To plan for long-term success in an uncertain climate, West Monroe's Mike Rowland and Mike Manfredo say agile decision-making structures are key.
In the middle of a crisis, it’s easy to become preoccupied with short-term responses and forget about long-term strategies. But Mike Rowland, Director of Customer Experience at West Monroe, a Salesforce consulting partner — cautions against following this approach for long. As he points out, firms that continue to invest in the future when times are tough tend to outperform those that don’t.
“Our clients have been in crisis reaction mode,” says Rowland. “But now they’re thinking, ‘That big, complex governance structure we had to go through to get every little thing approved? Well, that won’t work now when we have to move a little quicker.’”
To plan for long-term success in an uncertain climate, Rowland says agile decision-making structures are key. It’s agile decision-making that has enabled companies like T-Mobile to move customer care centers from 100% physical workplaces to almost all virtual while maintaining customer satisfaction rates, and for Kohler to quickly pivot product lines around new customer concerns like offering touchless kitchen faucets with voice reading capabilities.
Rowland is here to prove that building agile decision-making structures is easier than it sounds.
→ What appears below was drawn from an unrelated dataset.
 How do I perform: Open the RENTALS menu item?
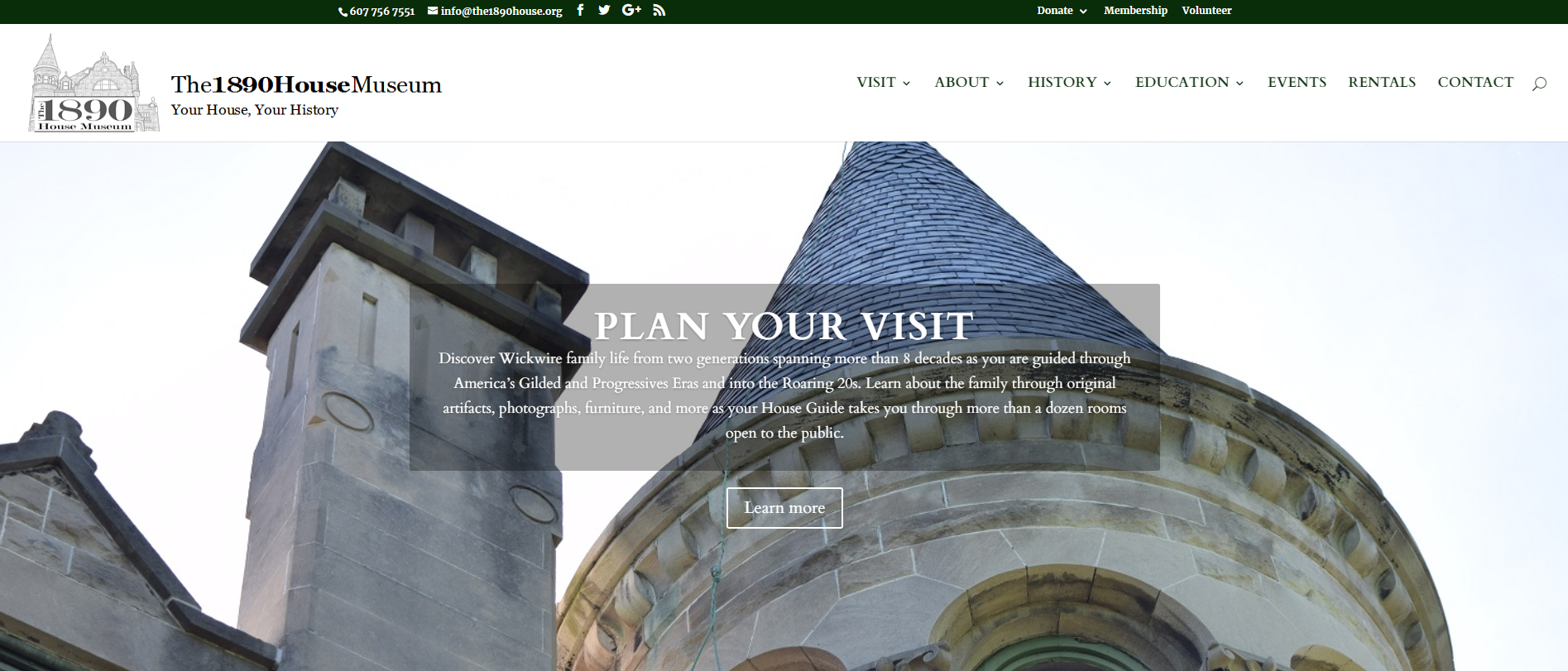pos(1382,82)
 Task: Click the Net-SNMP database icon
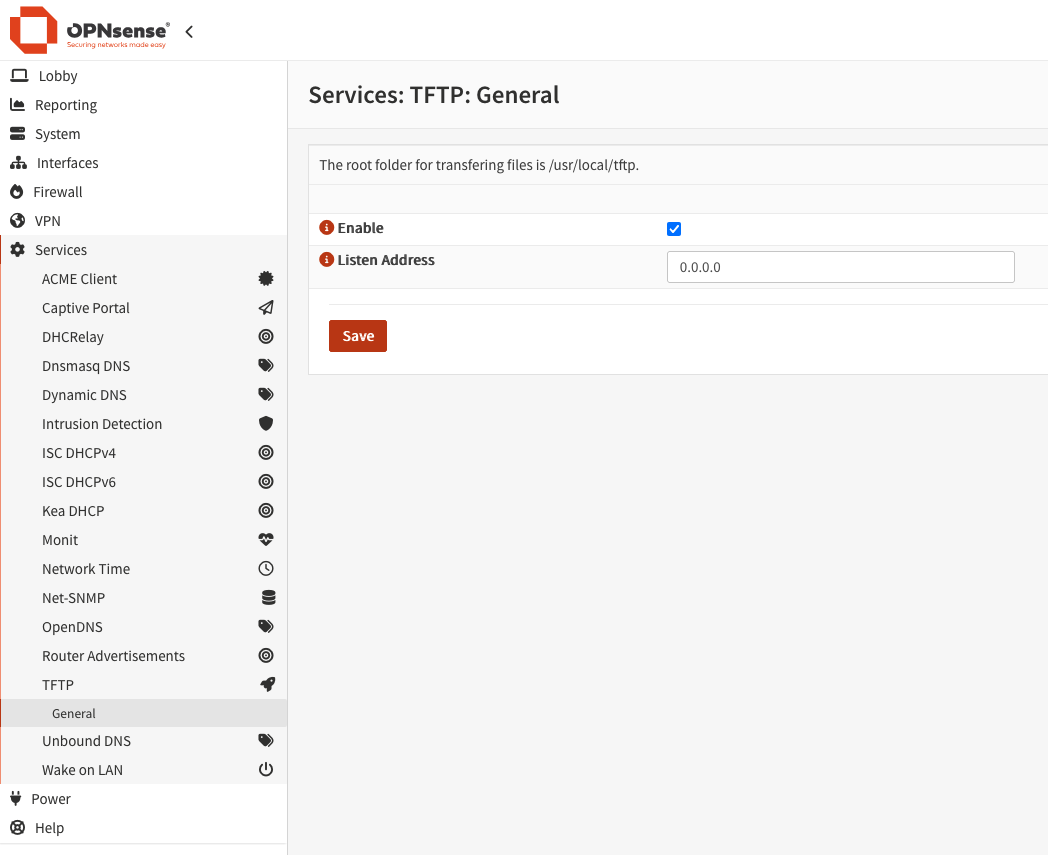[265, 597]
To find out more about the three-step path to fast, responsive decision-making, we sat down with Rowland and his colleague Mike Manfredo, Senior Principal of Customer Experience at West Monroe.
Know your (new) market
The first step towards agility, says Manfredo, is to forget everything you thought you knew about your market, relearn it, and repeat as necessary.
Your business forged its market understanding in a different world. You might have segmented your customer base according to revenue levels, zip codes, or pre-crisis buying habits. But in a digital-first marketplace operating within an upended economy, these attributes might not matter as much — or at all. “Customer expectations and behaviors have shifted dramatically,” says Rowland. “And if you don’t have a pulse on that, you’re flying blind.”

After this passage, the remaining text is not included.